たっぷりの具材とパリパリ食感の麺がおいしい皿うどん。なぜこのような名前なのかご存じですか?今回は、皿うどんの発祥や焼うどんとの違い、食べ方、基本的な作り方についてご紹介します。歴史的背景や由来を知ればもっとおいしく感じられますよ!

2018年10月4日 更新

長崎名物?皿うどんってどんなうどん?

エビやイカなどのシーフードと白菜を合わせたあんに、パリパリ食感の麺がたまらない皿うどん。長崎県の郷土料理としても知られている皿うどんですが、なぜ皿うどんは「うどん」とつくのでしょうか。私たちがよく知っているおなじみの「うどん」とは別の種類の麺のような気もしますよね。今回は、そんな皿うどんにまつわるあれこれを調べてみました。皿うどんに使われている麺や、基本の作り方、アレンジレシピなど、役立つ情報満載ですよ♩

皿うどんと焼きうどんはどう違う?

まずは、皿うどんと焼きうどんの違いについてです。焼きうどんと皿うどんには、どんな違いがあるのでしょうか?麺や具材の違いについてお話します。

皿うどんの麺について

まずは、あの香ばしいパリパリ麺が特徴の皿うどんからご紹介します。いうまでもありませんが、皿うどんとは、単にお皿にうどんが乗っている状態のお料理ではありません。皿うどんに使われている麺は、中華料理のかた焼きそばに近い「炸麺(ザーメン)」という麺を使っています。

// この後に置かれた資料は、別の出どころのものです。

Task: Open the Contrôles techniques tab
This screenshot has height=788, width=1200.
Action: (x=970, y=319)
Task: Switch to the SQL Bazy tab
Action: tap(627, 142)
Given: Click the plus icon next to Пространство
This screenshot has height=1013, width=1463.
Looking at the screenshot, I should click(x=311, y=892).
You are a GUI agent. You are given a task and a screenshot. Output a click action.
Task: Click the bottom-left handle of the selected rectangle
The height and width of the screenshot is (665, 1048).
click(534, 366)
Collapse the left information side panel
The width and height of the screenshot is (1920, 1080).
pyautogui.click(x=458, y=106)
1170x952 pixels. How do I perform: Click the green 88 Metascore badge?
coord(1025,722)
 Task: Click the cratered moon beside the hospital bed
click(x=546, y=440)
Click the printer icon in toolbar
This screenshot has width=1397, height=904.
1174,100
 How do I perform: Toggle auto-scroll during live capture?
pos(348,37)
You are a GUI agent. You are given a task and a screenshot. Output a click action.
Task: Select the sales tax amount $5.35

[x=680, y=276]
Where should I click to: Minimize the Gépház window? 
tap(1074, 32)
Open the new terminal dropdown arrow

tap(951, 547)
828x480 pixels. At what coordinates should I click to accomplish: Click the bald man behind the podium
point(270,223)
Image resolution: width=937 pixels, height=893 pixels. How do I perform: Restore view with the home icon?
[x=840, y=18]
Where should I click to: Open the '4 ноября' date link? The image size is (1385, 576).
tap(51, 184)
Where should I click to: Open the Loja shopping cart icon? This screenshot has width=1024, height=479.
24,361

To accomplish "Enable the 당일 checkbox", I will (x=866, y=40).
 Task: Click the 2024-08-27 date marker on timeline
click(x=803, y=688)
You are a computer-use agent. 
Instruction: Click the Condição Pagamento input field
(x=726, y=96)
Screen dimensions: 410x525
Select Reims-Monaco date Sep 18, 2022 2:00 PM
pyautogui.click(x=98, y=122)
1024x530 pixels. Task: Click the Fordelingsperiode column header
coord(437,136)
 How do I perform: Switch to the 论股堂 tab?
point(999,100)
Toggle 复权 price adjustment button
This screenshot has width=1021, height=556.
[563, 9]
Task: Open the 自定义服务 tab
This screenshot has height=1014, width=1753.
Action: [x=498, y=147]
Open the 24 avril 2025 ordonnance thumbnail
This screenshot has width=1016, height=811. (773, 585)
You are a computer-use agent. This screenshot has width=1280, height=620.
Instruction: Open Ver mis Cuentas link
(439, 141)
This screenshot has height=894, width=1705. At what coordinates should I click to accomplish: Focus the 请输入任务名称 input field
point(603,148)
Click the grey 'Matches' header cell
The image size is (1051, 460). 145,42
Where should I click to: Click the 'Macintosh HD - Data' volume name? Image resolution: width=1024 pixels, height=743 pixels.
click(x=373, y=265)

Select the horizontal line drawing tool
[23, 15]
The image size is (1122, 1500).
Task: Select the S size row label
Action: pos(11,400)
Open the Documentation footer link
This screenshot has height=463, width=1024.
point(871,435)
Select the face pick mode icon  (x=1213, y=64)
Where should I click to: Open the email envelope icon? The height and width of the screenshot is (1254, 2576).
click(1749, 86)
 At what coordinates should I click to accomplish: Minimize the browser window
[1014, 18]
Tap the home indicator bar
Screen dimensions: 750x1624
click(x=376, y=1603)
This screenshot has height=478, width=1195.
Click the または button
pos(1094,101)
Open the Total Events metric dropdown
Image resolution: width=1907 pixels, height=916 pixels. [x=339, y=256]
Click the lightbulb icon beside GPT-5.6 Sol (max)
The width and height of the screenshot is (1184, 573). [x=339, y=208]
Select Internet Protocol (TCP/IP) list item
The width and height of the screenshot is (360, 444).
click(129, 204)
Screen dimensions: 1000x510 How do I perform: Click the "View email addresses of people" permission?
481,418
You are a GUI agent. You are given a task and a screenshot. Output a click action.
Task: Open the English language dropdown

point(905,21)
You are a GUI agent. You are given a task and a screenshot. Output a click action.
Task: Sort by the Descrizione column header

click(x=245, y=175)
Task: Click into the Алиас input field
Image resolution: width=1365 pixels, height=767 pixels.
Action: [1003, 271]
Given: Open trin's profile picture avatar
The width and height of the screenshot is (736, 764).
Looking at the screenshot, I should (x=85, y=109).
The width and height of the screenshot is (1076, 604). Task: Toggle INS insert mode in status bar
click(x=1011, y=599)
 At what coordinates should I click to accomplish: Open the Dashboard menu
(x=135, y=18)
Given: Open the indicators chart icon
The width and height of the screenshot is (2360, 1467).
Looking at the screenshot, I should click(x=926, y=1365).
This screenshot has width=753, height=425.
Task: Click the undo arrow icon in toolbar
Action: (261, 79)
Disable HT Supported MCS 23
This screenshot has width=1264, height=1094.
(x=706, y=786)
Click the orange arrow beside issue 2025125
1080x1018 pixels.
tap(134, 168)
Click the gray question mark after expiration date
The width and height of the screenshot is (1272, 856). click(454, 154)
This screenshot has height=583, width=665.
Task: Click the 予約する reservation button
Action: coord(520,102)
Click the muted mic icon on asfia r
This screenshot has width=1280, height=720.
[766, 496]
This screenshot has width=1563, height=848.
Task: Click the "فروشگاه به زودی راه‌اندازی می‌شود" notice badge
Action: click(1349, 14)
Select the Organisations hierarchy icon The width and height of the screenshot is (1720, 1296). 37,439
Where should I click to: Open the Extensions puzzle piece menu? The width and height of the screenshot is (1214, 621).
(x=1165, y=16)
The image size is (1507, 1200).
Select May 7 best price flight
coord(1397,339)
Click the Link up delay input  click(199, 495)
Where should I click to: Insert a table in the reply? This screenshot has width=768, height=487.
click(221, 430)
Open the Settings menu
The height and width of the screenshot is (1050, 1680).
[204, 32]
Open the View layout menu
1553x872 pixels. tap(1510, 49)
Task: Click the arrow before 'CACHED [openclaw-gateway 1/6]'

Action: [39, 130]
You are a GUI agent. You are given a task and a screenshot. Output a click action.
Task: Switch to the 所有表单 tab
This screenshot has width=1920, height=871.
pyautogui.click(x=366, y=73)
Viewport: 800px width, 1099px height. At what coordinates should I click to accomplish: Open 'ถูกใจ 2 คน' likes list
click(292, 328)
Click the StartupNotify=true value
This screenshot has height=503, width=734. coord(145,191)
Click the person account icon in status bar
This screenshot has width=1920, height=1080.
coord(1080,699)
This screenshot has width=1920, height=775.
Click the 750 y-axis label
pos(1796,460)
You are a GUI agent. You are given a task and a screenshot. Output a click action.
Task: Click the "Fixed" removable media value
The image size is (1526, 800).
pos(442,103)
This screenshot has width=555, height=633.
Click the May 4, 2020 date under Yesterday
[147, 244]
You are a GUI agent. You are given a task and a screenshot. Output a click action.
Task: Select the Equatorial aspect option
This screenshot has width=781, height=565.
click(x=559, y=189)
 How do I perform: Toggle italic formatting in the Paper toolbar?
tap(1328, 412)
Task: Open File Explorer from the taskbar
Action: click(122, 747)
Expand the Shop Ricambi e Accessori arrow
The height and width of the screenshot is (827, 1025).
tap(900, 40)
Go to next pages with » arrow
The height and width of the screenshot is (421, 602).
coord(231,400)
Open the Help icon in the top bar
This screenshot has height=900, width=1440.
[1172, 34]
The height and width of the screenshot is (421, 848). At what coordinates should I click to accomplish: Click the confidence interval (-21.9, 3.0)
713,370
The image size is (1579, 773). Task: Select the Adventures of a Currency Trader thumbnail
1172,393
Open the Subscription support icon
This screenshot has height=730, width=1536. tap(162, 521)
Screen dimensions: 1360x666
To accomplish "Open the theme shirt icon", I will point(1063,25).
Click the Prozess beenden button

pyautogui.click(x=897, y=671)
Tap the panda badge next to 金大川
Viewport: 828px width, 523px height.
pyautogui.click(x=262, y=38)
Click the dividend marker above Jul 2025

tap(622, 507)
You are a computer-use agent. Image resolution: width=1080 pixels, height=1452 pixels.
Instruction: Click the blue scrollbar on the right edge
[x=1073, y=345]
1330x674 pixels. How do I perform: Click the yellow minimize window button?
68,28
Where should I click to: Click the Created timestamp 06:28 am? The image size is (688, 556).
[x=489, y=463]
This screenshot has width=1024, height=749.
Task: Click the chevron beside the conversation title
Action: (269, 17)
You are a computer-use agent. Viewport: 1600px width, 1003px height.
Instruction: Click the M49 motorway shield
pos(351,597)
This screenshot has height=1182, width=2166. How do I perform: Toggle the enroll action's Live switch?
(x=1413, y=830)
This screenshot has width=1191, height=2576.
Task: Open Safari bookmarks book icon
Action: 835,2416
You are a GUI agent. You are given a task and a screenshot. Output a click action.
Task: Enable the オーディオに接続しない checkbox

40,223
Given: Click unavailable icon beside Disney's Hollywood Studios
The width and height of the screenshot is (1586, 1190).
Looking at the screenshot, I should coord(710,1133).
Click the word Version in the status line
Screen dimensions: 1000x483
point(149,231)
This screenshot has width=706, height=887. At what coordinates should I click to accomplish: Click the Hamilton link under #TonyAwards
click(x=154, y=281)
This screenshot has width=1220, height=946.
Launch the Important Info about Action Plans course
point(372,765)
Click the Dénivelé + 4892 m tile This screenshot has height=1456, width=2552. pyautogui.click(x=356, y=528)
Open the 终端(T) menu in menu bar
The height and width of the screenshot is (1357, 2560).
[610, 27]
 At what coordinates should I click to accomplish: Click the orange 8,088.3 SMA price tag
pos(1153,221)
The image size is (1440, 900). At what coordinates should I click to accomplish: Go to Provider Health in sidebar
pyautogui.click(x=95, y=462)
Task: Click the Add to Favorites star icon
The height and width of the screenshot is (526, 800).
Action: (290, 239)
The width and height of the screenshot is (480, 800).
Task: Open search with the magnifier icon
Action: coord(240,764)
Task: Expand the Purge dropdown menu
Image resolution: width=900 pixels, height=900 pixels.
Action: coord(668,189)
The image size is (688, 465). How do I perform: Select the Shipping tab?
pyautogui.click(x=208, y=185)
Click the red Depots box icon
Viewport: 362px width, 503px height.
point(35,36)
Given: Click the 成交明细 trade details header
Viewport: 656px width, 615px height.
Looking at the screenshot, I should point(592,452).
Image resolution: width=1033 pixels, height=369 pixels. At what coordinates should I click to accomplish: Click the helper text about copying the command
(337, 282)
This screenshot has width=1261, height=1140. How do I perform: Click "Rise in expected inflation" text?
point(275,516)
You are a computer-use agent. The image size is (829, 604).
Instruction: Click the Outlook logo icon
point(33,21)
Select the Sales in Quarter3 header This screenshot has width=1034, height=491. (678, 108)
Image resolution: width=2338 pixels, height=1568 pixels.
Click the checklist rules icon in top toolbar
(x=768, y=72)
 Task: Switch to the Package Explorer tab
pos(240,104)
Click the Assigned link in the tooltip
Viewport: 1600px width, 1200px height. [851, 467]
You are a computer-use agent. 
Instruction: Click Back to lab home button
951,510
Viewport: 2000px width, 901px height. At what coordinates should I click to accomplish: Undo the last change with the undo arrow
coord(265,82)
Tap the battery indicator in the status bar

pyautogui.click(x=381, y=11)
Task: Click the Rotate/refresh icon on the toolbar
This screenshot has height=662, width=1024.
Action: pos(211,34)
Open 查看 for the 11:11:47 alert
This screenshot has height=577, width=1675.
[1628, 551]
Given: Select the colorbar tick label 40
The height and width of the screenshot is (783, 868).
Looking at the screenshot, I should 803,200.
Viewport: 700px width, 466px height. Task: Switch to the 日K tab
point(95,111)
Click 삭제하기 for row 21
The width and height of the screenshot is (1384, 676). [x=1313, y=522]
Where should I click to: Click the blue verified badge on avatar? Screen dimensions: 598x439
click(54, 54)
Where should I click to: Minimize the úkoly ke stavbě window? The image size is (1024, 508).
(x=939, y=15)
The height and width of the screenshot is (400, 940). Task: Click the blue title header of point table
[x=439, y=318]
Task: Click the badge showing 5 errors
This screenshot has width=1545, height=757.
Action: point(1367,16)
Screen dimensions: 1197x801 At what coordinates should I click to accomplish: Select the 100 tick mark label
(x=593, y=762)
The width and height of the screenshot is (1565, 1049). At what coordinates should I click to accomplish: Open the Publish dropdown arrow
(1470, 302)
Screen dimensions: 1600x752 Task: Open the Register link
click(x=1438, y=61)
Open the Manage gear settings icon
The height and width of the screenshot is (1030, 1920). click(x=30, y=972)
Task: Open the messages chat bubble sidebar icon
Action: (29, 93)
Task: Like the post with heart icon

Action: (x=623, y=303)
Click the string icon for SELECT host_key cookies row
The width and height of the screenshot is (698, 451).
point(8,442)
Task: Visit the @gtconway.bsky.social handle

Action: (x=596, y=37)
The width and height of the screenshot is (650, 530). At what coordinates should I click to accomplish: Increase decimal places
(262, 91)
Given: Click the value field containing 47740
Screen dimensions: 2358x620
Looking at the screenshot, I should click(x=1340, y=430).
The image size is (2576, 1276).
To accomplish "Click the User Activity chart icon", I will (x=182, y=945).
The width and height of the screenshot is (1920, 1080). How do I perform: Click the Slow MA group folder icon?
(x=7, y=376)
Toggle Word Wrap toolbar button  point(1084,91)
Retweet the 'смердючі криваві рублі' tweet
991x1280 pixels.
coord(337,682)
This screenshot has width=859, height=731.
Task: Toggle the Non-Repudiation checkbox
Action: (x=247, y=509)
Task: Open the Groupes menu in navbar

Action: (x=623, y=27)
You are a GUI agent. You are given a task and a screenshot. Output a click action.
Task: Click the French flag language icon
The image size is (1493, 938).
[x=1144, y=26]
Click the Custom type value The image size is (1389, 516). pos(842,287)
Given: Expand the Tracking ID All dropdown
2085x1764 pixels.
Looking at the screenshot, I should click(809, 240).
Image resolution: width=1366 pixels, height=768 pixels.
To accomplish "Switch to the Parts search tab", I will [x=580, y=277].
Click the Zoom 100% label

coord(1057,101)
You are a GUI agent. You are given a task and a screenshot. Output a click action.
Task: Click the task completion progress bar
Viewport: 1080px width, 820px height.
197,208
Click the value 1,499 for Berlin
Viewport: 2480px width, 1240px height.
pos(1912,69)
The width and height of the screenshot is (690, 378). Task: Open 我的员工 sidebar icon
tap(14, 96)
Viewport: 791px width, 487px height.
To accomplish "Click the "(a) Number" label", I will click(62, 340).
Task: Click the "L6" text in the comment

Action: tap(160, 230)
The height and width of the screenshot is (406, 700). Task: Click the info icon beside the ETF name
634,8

具体的に使用している麺については、同じ中華麺でも地域や店舗によってさまざま。長崎ではちゃんぽんに使っている中華麺を油で揚げたものや、ゆでて炒めたものを使用しているそうですよ。細麺の場合は揚げたもの、太麺の場合には蒸して焼いたものを使用することが多いようです。太麺で蒸したものの場合は、見た目も食感も焼きうどんに近いものがありますね。

皿うどんの具材について

皿うどんに使用する具材は肉、野菜、魚介類がと実にバリエーション富んでいますが、調べたところ厳密な決まりはないようです。魚介類ならばエビやイカが定番ですが、地域やお店によってはカキを使用することもあるそうです。

お肉は豚肉が主流ですが、バラ肉を使うところもあれば、バラ肉ともも肉を合わせて使うお店もあり、これも地域やお店によってさまざま。野菜はキャベツ、もやし、にんじんなどが一般的でしょうか。白菜を使うところもあるようですが、一部では白菜は水分が出すぎると敬遠することもあるようです。このほか、彩りを良くするためにかまぼこやちくわなどの練り物を使うこともあります

こうした具材を炒めた後、あんかけにしたものを揚げた麺の上にかけるのが皿うどんです。変わりダネだとキクラゲやマイタケなどのきのこ類を加えることもあるようですよ。

皿うどんと焼きうどんの違い

皿うどんは野菜や魚介類を炒めたものをあんかけにし、揚げた細麺や蒸した太麺の上にかける料理です。先述した通り、細麺にしろ太麺にしろ使用するのは中華麺に変わりはありません。

一方、焼きうどんとは野菜や豚肉を炒め、そこにゆでうどんを加えて、醤油で味付けをしたものです。お店によってはソースで味付けをすることもあるそうですよ。皿うどんが中華麺を使用するのに対し、焼きうどんは私たちが見なれている、あの白いうどんを使用しています。

うどんじゃない?皿うどんの由来

そもそも、なぜ皿うどんは中華麺を使用するにもかかわらず「うどん」と名前がついているのでしょうか。実は皿うどんの由来はうどんにあるわけではありません。ちゃんぽんを考案したシェフが、こぼれずに配達できるものを考えていた過程で誕生したのです。名前にうどんとついているのは、先にあった焼きうどんと見た目が似ていたからだとされています。

このシェフの働いていたお店が長崎にあったことから、長崎名物として広まり、全国的に有名になりました。長崎は鎖国時代から開港地として外来文化が入っており、こうした文化の中で生まれたのが皿うどんなのです。